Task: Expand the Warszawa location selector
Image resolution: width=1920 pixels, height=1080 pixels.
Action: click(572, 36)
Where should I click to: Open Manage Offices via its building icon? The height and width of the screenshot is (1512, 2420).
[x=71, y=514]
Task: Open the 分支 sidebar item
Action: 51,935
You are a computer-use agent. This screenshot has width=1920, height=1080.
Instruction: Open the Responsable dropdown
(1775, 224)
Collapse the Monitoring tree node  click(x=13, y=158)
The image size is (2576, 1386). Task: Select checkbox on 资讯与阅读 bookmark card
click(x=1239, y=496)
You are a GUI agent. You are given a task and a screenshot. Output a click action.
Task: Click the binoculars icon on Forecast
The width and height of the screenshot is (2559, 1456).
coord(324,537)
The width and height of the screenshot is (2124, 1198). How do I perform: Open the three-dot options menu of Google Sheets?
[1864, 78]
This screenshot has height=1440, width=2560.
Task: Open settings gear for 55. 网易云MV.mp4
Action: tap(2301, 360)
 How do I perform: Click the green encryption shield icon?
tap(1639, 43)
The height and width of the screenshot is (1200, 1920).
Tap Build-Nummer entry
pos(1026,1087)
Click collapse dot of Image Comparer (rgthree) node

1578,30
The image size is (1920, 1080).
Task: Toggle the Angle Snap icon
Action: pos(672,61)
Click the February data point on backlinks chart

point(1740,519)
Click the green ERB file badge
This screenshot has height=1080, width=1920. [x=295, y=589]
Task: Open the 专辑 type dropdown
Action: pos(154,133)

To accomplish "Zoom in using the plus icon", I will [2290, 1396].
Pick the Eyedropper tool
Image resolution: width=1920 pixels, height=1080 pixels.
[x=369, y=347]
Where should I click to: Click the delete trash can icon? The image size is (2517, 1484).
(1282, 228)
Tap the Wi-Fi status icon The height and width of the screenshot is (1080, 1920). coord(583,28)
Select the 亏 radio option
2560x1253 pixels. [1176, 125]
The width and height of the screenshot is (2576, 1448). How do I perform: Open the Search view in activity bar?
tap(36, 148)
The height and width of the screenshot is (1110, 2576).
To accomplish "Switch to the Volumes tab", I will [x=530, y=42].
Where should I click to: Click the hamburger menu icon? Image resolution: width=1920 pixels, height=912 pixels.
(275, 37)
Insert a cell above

........

◆ EXERCISE:
Nothing but the lines from the first line of the data through the line with "Task: Click the binoculars icon on Forecast" should be returned, exactly as they appear, both ends included.

◆ RESPONSE BOX:
Task: Expand the Warszawa location selector
Image resolution: width=1920 pixels, height=1080 pixels.
Action: click(572, 36)
Where should I click to: Open Manage Offices via its building icon? The height and width of the screenshot is (1512, 2420).
[x=71, y=514]
Task: Open the 分支 sidebar item
Action: 51,935
You are a computer-use agent. This screenshot has width=1920, height=1080.
Instruction: Open the Responsable dropdown
(1775, 224)
Collapse the Monitoring tree node  click(x=13, y=158)
The image size is (2576, 1386). Task: Select checkbox on 资讯与阅读 bookmark card
click(x=1239, y=496)
You are a GUI agent. You are given a task and a screenshot. Output a click action.
Task: Click the binoculars icon on Forecast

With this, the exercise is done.